No one is suggesting that a few weeks of summer camp is a cure-all. But researchers, educators and parents say the kind of experiences summer camp can provide — a safe, healthy space to play with children who are different from them and to build confidence in the great outdoors — can change children’s lives.

 

“Play is powerful medicine,” said Deborah Vilas, a faculty adviser and instructor and an expert in child-centered play at Bank Street College in Manhattan. “I want grown-ups to know that play is necessary. It’s not frivolous. It’s not in place of learning. It is learning.”

 

Much of the concern around the pandemic has centered, understandably, on learning loss. But robust academic research suggests play is also an essential part of child development, aiding in empathy, healthy relationships, survival skills and self-regulation.
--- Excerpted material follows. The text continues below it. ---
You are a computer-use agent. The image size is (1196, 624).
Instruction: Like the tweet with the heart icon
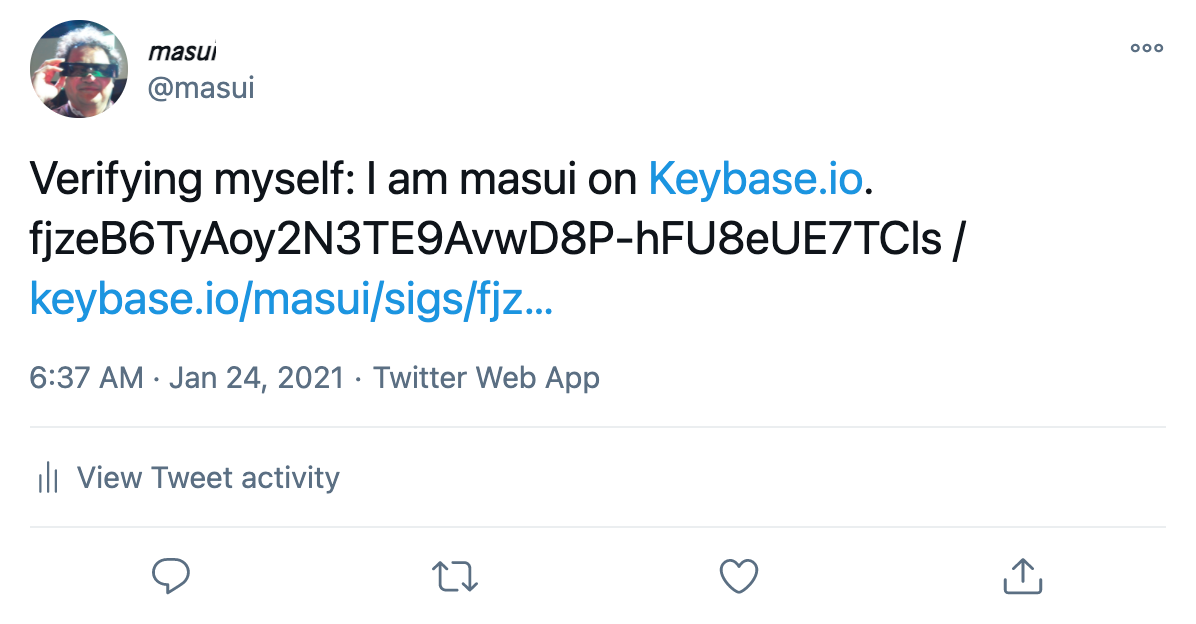click(739, 576)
The United Nations Convention on the Rights of the Child considers play an intrinsic right.

 

Like so much of American life, access to safe and healthy spaces to play is unequal and especially disadvantaging to Black and Latino children. One study, commissioned by Hispanic Access Foundation and the Center for American Progress, found that nearly three-quarters of minorities in the contiguous United States live in communities that lack access to nature that includes clean air and water and a diversity of wildlife. Some funding for summer enrichment and after-school programs — at least $1.2 billion — was included in the $1.9 trillion Covid relief package last year.

 

Senator Chris Murphy of Connecticut, who pushed hard for the funding, hopes to expand that commitment. “What offends me is how the income gap affects who can get this experience,” he said in a phone interview. “Every single kid has access to a school during the year. It’s the middle- and high-income kids who get to continue their education through camps. The low-income kids very often sit at home.”

 

Many large cities offer at least some summer programming for young people. New York City’s Summer Rising program is expected to serve 110,000 children in kindergarten through eighth grade this year. Programs like this one serve a critical need, including by providing free meals. But while it does offer some recreation and field trips, the program largely focuses on academics. The city’s summer jobs program, which serves children as young as 14, is often sold to the public as a way to reduce crime.

 

There’s a better way. America’s children deserve to have some fun.